And it still doesn't, if you want to know, because I still think you were horribly, horribly wrong. I think this--

we must somehow learn to talk to each other rather than past each other
--was the first notion to go flying out the window.

See, we don't agree on the problem; thus we're bound to disagree on the solution. That's how "talking past each other" starts. You don't have to be Dr. Phil to figure that out, and in fact it helps if you aren't.

I don't think this was a right-to-die case. That makes it basically impossible for me to discuss it with someone who does think this was a right-to-die case.

What I'm left with is one thing: My country said it was a-ok to let a woman take thirteen days to die of dehydration and starvation, and here's what they asked from her as far as proof of her consent:

NOTHING.

I can't get anything in this life without signing something. Here, you try it. Go try to make a major purchase, register for a junior college class, renew a driver's license, file a change of address form, without anything in writing. I have to sign shit just to get a doctor to give me a fucking physical.

"Yes okay you have my consent to take my blood pressure and my temperature and do whatever other shit you doctors want to do, yes okay, that is why I scheduled this appointment with you IN THE FIRST PLACE." I have to sign that stupid form before I can even get behind the Magic Doctor's Office Door, the one you can only go in but can never come out because they gotta route you past the billing clerk and you need a different door for that.

I can't get anything without putting it in writing, and you can't either.

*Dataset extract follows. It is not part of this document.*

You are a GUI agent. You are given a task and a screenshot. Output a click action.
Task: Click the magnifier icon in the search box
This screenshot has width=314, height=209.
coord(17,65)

But your husband who's been married to you for less time than Tom Cruise was married to Nicole Kidman, that guy, he can take a couple of relatives with him to court, overrule the man and woman who gave you life in the first place by saying "It's what she would have wanted"--and dibbity-dibbity-dibbituh-that's all, folks.

No. I don't get that. I'm not going to get that. It is not in me to get that.

I've made my peace with the fact that some people think I'm completely off base on this, but it's conditional on the fact that I now think those same people are also completely off base on this, and, well, that's a bummer.

Then again, I'm neither hungry nor thirsty right now. That's one for the plus column.

Posted by Ilyka at 10:53 AM | Comments (6)

5

Questions in Engrish:

1) Has your father the cheerfulness which is known you?

And then some! He has also the many sarcasms! Many ass remarks of wisdom hath my father's house!

2) It is many the dog and the cat it spreads out how, it has?

Under no circumstances should the dog and the cat be spreading out for each other. No.

3) How many licks it adopts obtains to the tootsie popular music center?

Didn't Jules Verne already write a book about this?

4) Which thing fairies for one life?

That Hubris, I think that Hubris might have been a fairy for one life once. I can't prove it, but how else are we going to explalin the whole Roadhouse thing?

5) The some box the grass spread out and for it left?

Many some box spread out grass and left, yes. So, so many.

*

Your turn. Pay attention and follow instructions:

1. Delete the first question listed above.

2. Bump the remaining four questions up one number each (question 2 becomes question 1, question 3 becomes question 2, etc.).

3. Make up your own fifth question. Translate it from English to the foreign language of your choice (I used the babelfish), then take that translation and translate it back to English, whereupon you should discover a perfectly formed question in, yes, ENGRISH.

4. If you got this from me, be a dear and link back to this post. If you got this from me but you hate me, link back to Jim. It makes him happy.

Posted by Ilyka at 08:02 AM | Comments (7)

6

That's right, 6:

It's not easy to feel vituperative in such fine weather, but for you and for you? I'll work on it.

Posted by Ilyka at 04:00 AM | Comments (5)

June 17, 2005

What in the Damn

I take a couple weeks off to move and, of course, to drum my fingers impatiently on the counter over and over again as I navigate the Qwest menu to find out why it takes them THAT long to hook me up with a little hot DSL action (note: this question was never answered to my satisfaction, but then, it's all water under the bridge now). But as I was saying, here I go thinking that I can leave you people alone for a wee time and what happens? I find out Margi's gone and got herself knocked up like some kind of teenager or something. What is UP with that? You kids, can you ever just behave for one minute?

Congratulations, Margi and husband. I wish you all the love and luck in the world.

Posted by Ilyka at 10:38 PM | Comments (3)

June 16, 2005

87

That's the number of spam comments I've got to clean off this thing. Also approximately the number of years it feels like since I've been without the internet.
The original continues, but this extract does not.